Дежурный офицер иронически замечал:

– Курсант, что случилось? Страшно? Нет… не нужно объяснять. Командир группы, запишите ему взыскание за то, что он без разрешения покинул место занятий.

В училище насчитывалось около дюжины курсантов, кого укусила или лягнула эта лошадь. Несколько курсантов с гордым видом ходили с забинтованными руками или йогами - это были переломы и другие травмы, полученные от лошадей. Даже инструктор верховой езды едва не был скальпирован, когда его любимый конь Трукуту заупрямился, не желая прыгать через препятствие - покрытое оцинкованным железом сооружение для водопоя рядом с конюшней. Между лейтенантом и животным, начался опор, который выиграл лейтенант. Трукуту прыгнул, и лейтенанту сорвало оцинкованным железом, в которое он вцепился, почти всю кожу на голове.
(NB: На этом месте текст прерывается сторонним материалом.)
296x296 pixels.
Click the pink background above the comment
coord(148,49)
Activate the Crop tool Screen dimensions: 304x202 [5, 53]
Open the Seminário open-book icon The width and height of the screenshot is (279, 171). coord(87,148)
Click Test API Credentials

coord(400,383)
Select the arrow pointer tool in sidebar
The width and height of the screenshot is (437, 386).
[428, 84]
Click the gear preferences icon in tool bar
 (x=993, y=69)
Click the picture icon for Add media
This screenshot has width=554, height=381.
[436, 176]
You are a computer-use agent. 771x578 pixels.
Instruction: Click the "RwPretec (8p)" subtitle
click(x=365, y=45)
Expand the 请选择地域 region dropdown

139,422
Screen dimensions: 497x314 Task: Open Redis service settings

Раненого подняли, обмыли рану, хирург наложил швы, и таким образом лейтенант не остался лысым.

Вполне понятно, что после этого случая Трукуту и лейтенант возненавидели друг друга. С тех пор им так я не удалось никогда восстановить взаимное согласие. Следует признать, что норов у лейтенанта и у животного был действительно одинаков.

Умение наводить порядок в шкафу, где хранятся личные вещи, - это такое же сложное дело, как изучение точных наук, например, математики, иногда даже более сложное. Именно из-за этого несколько курсантов были отчислены из училища. Умение содержать в идеальном порядке свои личные вещи в училище считалось искусством, хороший внутренний порядок в помещении был предметом гордости командования. Именно на это в первую очередь обращали внимание важных гостей.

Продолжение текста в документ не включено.